Source information:
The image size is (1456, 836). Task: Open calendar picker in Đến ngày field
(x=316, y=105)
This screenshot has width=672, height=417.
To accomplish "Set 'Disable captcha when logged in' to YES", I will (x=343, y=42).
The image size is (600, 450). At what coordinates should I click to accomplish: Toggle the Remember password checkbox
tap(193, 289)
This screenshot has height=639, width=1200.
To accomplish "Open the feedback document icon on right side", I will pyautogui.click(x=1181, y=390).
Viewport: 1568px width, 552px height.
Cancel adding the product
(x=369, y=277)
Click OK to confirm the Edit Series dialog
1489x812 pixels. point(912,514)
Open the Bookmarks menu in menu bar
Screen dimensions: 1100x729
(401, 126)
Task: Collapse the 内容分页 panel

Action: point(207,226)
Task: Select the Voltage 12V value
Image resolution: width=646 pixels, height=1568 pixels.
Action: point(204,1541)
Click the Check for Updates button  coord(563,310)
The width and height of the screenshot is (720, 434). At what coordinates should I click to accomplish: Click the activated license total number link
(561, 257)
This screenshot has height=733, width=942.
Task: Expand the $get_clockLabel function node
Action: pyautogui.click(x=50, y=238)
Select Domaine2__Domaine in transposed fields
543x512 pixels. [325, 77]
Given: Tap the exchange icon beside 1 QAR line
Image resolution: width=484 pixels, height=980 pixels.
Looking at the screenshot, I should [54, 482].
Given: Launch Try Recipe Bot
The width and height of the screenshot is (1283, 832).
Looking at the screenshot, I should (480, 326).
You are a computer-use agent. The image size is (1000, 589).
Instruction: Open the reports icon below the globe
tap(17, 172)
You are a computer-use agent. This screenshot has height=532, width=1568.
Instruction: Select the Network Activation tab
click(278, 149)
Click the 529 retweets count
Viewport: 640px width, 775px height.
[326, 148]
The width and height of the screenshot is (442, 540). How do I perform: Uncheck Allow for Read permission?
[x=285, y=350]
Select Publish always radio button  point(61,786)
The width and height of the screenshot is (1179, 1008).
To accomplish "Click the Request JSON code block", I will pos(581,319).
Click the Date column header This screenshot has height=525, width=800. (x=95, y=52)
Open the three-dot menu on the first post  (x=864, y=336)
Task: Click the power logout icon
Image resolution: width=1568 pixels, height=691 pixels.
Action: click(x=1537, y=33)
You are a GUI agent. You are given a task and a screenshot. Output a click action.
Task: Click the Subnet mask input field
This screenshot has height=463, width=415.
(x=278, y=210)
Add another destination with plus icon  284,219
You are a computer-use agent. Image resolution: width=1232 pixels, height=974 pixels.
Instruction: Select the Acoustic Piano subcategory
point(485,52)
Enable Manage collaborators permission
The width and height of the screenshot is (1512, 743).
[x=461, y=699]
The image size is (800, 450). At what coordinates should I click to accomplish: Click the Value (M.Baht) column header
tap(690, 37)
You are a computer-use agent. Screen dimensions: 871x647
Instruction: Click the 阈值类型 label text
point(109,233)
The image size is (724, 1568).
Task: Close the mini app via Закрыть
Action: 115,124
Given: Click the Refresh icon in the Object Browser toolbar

Prompt:
Find how many lines in the entries above use the word "agent". Write the number alone.

Task solution:
5